ENERGY SAVINGS POTENTIAL
According to the Department of Energy, the combustion efficiency caused by the reduced stack gas temperature can lead to sizable energy savings. Consider a natural gas-fired boiler that produces 100,000 lb/hr of 100-psig saturated steam. At 83% efficiency, the boiler firing rate is about 116 MMBtu/hr. At its full firing rate, the boiler consumes over 4,860 lb of natural gas each hour while exhausting 10,938 lb of high temperature water vapor each hour. The water vapor in the flue gas contains over 10.6 MMBtu/hr of latent heat. With current systems much it is wasted.

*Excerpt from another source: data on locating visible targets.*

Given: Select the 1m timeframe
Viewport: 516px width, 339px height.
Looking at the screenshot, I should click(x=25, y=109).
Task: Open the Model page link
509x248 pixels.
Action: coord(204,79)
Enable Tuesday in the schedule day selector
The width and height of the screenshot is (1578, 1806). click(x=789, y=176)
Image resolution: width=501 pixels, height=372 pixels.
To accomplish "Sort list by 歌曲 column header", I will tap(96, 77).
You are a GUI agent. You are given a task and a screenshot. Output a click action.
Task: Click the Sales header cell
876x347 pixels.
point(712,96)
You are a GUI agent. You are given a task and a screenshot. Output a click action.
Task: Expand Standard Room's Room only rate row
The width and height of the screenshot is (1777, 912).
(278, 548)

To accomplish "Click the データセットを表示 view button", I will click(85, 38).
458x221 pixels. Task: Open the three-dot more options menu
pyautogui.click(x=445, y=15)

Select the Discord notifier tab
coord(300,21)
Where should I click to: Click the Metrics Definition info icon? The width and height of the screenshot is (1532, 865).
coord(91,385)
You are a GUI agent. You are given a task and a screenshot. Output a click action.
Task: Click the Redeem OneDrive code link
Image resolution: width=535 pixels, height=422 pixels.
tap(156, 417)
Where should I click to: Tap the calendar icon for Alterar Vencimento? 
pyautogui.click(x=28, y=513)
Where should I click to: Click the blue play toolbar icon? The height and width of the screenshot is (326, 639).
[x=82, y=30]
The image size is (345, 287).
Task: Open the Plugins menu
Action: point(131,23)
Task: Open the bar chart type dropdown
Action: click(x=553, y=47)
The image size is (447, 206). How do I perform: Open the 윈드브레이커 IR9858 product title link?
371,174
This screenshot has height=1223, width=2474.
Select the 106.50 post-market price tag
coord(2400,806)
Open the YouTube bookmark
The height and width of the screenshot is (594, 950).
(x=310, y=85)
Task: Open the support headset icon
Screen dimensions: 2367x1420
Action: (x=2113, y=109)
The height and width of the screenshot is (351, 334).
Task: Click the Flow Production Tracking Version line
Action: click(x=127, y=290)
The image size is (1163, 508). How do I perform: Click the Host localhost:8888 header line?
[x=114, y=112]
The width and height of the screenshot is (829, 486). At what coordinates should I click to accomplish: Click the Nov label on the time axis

Assume that an condensing economizer is retrofitted onto this 100,000 lb/hr steam boiler to heat 50% of the makeup water from 55°F to 200°F and flue gases are cooled to 100°F. At these conditions, 12.75 MMBtu/hr of total energy is available in the exhaust, of which 7.55 MMBtu/hr will be recovered to heat makeup water in the condensing economizer. Even more energy could be recovered if additional heat sinks are available.
Given 8,000 hours per year of boiler operation, and a fuel cost of $8.00/MMBtu, the annual energy recovered is valued at:
Annual Savings = 7.55
MMBtu/hr x 8,000 hrs/
yr x $8.00/MMBtu/0.83 =
That’s over a half million dollars in annual savings – from just one project!
SO WHY DOESN’T EVERYONE DO IT?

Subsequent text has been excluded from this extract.